Anti-Islamophobia drive ‘could protect grooming gangs’ | Politics | News
A Government campaign against Islamophobia could prevent grooming gangs guilty of horrific offences against children being brought to justice, a Labour politician has warned. Deputy Prime Minister Angela Rayner has appointed a group to draw up an official definition of Islamophobia.
But Labour member of the House of Lords Maurice Glasman said it would prevent people speaking about grooming gangs. He said: “Saying that ‘the systematic rape by overwhelmingly Pakistani Muslim men of underage English girls over more than two decades’ is not a sentence that should result in somebody losing their job or reputation. The potential new definition of Islamophobia could mean exactly that.”
A new policy note from think tank Policy Exchange calls for the Government to suspend the working group developing a definition of Islamophobia, at least until the National Inquiry on Grooming Gangs has concluded. The group is chaired by former Conservative Dominic Grieve.
Former top UK Diplomat Sir John Jenkins, the ex-Ambassador to Saudi Arabia and co-author of the report, has refused to engage with Grieve’s group. In a letter to Grieve – published for the first time today – he warns that any official definition of Islamophobia “will almost certainly turbocharge ‘cancel culture’” and would “be an undeniable act of two-tier policy, creating special status and protection for members of one faith alone.”
While there have always been concerns any definition would restrict freedom of speech and the ability to discuss problems in society openly, those concerns are now amplified. Baroness Casey, who published a damning report into the grooming scandal, was among those accused of Islamophobia for her work on Rotherham. In 2017, she was nominated by one Islamist activist group as “Islamophobe of the Year” for her original report into the scandal.

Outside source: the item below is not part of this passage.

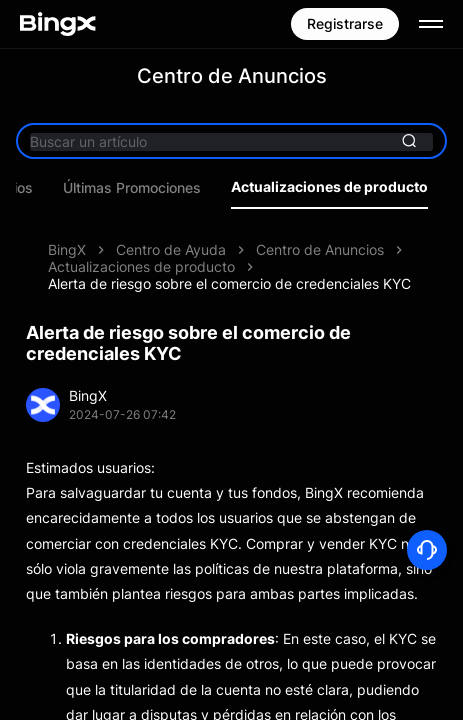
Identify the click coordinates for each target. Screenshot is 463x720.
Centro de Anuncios (320, 249)
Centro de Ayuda (171, 249)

The late Andrew Norfolk, the journalist who did more than any other to expose the scale of the grooming gang scandal in Rotherham, was also repeatedly denounced for having thereby amplified Islamophobia.
When Sir Trevor Phillips, the former founding Chair of the Equality and Human Rights Commission, was suspended from the Labour Party for alleged Islamophobia, the first item cited in the disciplinary letter from the party to him was that he had written about “the exposure of systematic and longstanding abuse by men, mostly of Pakistani Muslim origin in the North of England.”
Anti-Muslim hatred and discrimination should continue to be prosecuted whenever it occurs, utilising existing legislation, the Police Exchange think tank said.